Exploring the interplay of adsorption and diffusion for separation of CO2/CH4 in zeolite-like metal–organic frameworks by a molecular dynamics simulation

Abstract

Atomically detailed simulations were performed to explore the coupled effects of adsorption and diffusion on the structural and transport properties of CO2, CH4, and their equimolar mixture in Na+ ion-exchanged rho zeolite-like metal–organic framework (Na- rho-ZMOF). It is observed that the adsorption of CO2 in rho-ZMOF leads to slight slowing-down and speeding-up of the drift motion of Na+ ions, depending on loading of CO2 molecules. The simulations of the diffusivities of single-component CO2 and CH4 indicate that a maximum diffusivity with varying loadings exists for both components, and for CO2 the maximum diffusivity arises mainly from the electrostatic interactions between the CO2 quadrupole moment and framework charges.
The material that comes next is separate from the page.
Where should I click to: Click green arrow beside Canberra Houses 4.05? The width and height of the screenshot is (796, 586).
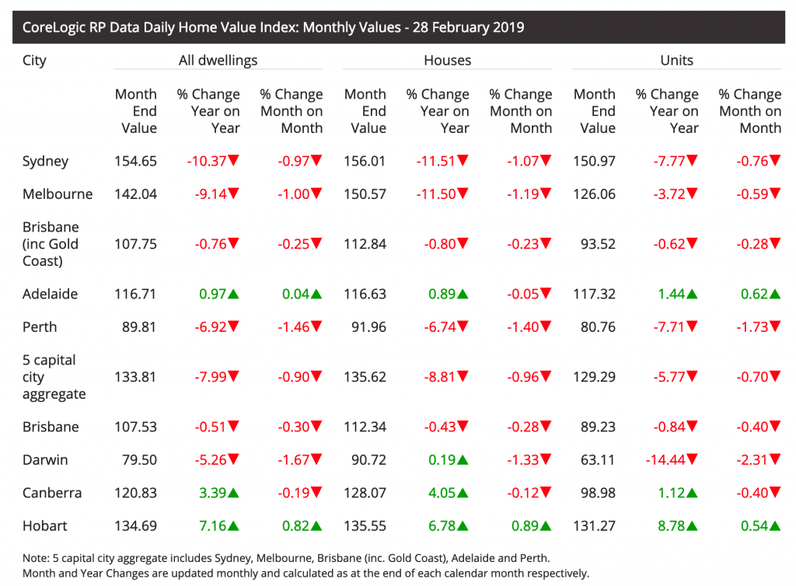463,494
According to our simulation results of the equimolar mixture, with an increase in loading, a diffusion selectivity reversal of CO2 over CH4 is observed; adsorption is the main factor for the separation process of CO2 and CH4 in Na- rho-ZMOF; and the permselectivity of CO2 with respect to CH4 as a function of total pressure also shows a maximum and finally approaches a plateau with an overall value of about 40.0, which is higher than many other commonly used MOF materials such as Cu-BTC and isoreticular MOFs at the same pressure.